▶ _Assignment_
Transcribe exactly the line containing "812x511 pixels." and every line after it, through the end of the records below.

Items from a dataset
....................
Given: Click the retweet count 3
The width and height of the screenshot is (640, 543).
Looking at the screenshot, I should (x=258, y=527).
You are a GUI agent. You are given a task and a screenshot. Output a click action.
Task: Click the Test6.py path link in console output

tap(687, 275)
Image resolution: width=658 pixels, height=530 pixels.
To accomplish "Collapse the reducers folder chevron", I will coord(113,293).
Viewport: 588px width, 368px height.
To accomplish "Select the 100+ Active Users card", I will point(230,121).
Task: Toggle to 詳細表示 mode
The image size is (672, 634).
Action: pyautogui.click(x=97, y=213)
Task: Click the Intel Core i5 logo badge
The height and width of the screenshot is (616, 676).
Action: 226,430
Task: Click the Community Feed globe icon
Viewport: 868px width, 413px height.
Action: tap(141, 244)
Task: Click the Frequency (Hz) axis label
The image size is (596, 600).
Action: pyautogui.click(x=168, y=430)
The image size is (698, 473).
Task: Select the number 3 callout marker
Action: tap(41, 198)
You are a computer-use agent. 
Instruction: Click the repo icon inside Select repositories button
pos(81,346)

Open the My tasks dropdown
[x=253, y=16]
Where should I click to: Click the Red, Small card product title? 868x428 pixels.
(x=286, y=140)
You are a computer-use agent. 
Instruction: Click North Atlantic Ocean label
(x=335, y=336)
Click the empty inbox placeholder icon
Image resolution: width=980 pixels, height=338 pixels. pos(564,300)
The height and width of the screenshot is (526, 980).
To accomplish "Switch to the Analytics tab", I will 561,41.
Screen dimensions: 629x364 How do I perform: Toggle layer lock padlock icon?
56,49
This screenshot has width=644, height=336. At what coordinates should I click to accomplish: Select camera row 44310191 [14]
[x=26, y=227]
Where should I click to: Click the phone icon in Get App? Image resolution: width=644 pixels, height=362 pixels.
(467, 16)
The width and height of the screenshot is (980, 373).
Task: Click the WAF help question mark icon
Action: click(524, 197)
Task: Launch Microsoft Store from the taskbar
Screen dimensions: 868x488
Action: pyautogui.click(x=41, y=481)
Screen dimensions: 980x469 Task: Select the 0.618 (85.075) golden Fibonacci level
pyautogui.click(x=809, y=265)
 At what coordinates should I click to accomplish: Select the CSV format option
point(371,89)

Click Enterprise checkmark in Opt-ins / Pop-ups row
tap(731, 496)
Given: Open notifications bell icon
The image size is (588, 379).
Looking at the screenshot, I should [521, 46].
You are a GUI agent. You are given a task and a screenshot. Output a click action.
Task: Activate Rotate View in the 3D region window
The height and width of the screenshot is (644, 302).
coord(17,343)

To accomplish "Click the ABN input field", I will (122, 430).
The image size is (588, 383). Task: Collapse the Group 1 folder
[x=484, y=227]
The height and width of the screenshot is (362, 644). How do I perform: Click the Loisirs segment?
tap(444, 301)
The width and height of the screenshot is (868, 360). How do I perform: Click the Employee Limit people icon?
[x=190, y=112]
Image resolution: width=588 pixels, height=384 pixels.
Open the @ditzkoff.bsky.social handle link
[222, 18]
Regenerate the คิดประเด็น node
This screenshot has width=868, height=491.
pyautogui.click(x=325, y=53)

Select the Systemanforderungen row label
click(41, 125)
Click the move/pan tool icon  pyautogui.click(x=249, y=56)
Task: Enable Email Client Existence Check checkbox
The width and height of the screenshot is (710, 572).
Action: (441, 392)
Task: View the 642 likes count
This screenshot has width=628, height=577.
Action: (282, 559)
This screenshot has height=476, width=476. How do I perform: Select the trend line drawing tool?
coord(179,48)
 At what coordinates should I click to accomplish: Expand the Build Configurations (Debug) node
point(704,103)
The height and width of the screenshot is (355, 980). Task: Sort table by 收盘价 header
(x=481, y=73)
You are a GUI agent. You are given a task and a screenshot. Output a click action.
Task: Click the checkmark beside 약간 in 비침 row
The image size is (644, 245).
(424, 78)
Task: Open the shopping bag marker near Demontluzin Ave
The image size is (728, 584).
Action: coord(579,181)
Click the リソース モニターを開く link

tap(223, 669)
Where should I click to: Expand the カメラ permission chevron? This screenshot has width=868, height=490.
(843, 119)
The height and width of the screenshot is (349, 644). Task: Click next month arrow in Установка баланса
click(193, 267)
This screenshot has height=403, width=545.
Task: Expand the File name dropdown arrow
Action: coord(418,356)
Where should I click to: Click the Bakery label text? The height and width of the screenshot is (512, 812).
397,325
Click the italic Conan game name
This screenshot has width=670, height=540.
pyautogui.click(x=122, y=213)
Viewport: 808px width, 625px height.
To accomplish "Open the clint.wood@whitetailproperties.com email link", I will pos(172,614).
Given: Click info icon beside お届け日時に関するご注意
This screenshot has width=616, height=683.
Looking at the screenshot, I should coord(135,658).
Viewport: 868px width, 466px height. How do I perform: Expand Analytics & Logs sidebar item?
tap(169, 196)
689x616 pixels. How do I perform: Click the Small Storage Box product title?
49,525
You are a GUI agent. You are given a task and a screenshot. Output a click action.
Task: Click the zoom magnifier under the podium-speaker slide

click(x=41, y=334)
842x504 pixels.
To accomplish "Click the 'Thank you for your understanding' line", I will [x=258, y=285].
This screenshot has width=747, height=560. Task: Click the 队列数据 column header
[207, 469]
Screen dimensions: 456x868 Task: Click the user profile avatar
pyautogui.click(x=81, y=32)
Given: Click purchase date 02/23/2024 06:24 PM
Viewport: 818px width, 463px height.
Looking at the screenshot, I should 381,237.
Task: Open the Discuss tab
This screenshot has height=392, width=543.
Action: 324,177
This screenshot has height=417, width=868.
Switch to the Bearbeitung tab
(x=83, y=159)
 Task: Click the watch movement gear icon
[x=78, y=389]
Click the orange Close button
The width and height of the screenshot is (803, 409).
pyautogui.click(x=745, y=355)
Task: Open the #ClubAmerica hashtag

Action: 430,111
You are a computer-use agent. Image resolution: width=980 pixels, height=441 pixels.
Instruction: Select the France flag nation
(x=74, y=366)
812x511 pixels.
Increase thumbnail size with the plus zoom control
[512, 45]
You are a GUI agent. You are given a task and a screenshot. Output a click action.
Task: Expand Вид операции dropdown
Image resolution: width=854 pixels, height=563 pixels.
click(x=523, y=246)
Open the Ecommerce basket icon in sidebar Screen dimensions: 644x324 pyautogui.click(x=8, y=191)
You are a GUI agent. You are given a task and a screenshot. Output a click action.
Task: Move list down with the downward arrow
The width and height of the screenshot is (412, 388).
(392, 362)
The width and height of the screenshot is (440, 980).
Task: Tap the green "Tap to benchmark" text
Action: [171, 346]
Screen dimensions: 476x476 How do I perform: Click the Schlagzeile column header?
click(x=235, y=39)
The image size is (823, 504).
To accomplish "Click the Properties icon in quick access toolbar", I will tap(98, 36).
....................
▶ _Answer box_
812x511 pixels.
Increase thumbnail size with the plus zoom control
[512, 45]
You are a GUI agent. You are given a task and a screenshot. Output a click action.
Task: Expand Вид операции dropdown
Image resolution: width=854 pixels, height=563 pixels.
click(x=523, y=246)
Open the Ecommerce basket icon in sidebar Screen dimensions: 644x324 pyautogui.click(x=8, y=191)
You are a GUI agent. You are given a task and a screenshot. Output a click action.
Task: Move list down with the downward arrow
The width and height of the screenshot is (412, 388).
(392, 362)
The width and height of the screenshot is (440, 980).
Task: Tap the green "Tap to benchmark" text
Action: [171, 346]
Screen dimensions: 476x476 How do I perform: Click the Schlagzeile column header?
click(x=235, y=39)
The image size is (823, 504).
To accomplish "Click the Properties icon in quick access toolbar", I will tap(98, 36).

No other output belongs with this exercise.